On the safety front, only robust controls and open culture protect people and products. We train staff at each step—handling raw xylan, managing low-pH hydrolysis tanks, maintaining food contact zones. Early on, we faced a surge in microbial counts traced back to post-drying storage bins. Upgrades in air filtration, cleaning frequency, and packaging materials slashed contamination rates and boosted product safety. Each food recall story outside our factory only deepens our respect for regular verification and total traceability.
Animal feed products demand extra controls for mycotoxins. Each load of corn cobs or birch chips gets tested, and lots with questionable readings are separated before anything enters the enzyme process. We share full certificates of analysis with customers, fielding audit visits or remote reviews from regulators across several continents. Corrective actions after close-call incidents—when we once detected elevated residues of a cleaning agent—drove upgrades to both process separation and electronic logging.
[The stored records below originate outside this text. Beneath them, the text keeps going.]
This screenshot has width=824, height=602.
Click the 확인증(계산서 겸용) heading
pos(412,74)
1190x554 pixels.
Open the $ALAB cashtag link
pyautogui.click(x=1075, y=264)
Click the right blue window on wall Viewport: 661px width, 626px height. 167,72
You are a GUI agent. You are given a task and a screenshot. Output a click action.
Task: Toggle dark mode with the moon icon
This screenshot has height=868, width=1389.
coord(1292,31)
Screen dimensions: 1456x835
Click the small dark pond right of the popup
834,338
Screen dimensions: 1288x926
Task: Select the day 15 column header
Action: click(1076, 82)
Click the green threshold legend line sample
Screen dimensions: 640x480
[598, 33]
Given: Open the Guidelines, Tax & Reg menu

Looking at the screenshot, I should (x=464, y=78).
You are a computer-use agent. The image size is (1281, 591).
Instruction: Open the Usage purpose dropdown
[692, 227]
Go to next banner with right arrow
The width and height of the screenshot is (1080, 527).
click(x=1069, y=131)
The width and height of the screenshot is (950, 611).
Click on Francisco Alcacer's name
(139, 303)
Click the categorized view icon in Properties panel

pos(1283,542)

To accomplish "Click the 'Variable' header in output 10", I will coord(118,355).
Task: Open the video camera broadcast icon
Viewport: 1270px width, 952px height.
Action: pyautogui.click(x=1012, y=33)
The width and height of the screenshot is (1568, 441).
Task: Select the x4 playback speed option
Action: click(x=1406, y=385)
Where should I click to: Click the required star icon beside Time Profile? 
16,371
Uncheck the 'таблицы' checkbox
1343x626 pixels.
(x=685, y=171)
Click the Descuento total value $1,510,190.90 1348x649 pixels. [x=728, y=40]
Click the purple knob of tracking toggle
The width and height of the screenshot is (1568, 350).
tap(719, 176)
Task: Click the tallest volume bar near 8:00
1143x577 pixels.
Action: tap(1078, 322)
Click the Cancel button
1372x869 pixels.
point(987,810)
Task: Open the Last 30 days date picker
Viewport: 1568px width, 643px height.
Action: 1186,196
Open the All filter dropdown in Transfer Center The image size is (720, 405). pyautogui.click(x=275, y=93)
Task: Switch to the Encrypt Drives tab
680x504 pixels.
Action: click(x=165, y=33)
As consumer health claims move from general promises to hard science, product developers turn more and more to specialty suppliers who can offer direct support, rapid troubleshooting, and real in-process control. As someone who manages the blend tanks and tracks lab data, I see clear value in decision makers who visit the manufacturing site, test samples in person, and partner on real ingredient performance. One-size-fits-all approaches miss these last-mile details.
With new publications emerging each quarter, we consult both internal know-how and outside research teams to refine process controls and application guides. Customers use these resources to differentiate their portfolios in an increasingly crowded market, supporting products ranging from reduced-sugar cookies to infant formulas with substantiated gut health claims.
The future of XOS depends on maintaining honest records, open communication, and unfailing attention to detail—from the truck unloading farm cobs to the final lot release. No two production runs ever look exactly the same, but this continuous feedback loop—adjusting process, tracking each result, sharing information with partners—has built deep relationships across the food, feed, and supplement sectors.
Factories like ours don’t just follow paper specifications or marketing claims. We solve real-world problems—fixing flowability in manufacturing lines, maintaining purity under changing crop supplies, troubleshooting complaints, and helping buyers clear customs in distant countries. Xylooligosaccharides, as handled in a true manufacturing context, show how investment in people, process, and science drives a steady stream of better outcomes. The buyers who dig into these details—instead of chasing the cheapest line item—end up not only with a safer, more effective prebiotic, but with a partner equipped for each turn in the market and every regulatory change.